Problem requirements: Examine each line of the data. Copy the line if it includes the word "agent".

===== Data to use

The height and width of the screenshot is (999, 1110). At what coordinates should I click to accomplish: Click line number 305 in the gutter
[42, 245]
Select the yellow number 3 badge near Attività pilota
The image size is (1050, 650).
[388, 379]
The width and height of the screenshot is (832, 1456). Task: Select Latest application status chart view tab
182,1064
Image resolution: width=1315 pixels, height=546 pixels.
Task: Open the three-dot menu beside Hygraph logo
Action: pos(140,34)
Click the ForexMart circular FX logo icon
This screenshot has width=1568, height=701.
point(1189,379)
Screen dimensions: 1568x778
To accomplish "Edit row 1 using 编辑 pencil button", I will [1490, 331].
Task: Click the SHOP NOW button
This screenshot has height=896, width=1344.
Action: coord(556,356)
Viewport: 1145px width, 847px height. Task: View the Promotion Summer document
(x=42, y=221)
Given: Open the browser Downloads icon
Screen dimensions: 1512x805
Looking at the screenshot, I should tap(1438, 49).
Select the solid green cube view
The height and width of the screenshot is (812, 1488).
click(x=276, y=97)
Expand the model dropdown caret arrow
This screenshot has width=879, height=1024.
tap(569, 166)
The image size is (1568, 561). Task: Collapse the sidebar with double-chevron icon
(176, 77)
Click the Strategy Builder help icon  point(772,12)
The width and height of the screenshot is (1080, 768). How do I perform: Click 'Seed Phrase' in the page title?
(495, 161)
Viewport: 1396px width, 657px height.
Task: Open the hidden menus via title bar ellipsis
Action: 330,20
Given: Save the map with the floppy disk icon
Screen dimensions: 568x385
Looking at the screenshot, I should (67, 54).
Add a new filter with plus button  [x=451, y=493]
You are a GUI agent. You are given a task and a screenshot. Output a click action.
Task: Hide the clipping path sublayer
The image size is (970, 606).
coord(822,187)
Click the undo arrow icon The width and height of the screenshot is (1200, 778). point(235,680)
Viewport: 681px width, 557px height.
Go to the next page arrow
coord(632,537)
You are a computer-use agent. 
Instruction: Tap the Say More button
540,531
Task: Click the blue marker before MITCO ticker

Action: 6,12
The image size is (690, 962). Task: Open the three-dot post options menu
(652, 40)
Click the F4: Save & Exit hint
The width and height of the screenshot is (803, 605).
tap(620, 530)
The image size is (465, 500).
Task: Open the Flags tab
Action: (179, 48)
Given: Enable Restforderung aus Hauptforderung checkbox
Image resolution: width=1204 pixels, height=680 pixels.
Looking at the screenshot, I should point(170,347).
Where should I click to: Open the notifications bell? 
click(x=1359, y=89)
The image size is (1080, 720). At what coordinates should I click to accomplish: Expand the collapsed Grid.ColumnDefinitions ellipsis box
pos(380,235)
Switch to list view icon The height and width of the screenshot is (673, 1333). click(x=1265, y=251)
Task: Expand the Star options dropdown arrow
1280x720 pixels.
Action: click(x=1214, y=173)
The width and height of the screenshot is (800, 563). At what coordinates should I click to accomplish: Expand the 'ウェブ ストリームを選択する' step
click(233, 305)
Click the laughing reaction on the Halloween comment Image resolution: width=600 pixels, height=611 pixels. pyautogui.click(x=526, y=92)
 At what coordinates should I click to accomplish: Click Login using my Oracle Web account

==========

Answer to this exercise:
You are a GUI agent. You are given a task and a screenshot. Output a click action.
You are a computer-use agent. 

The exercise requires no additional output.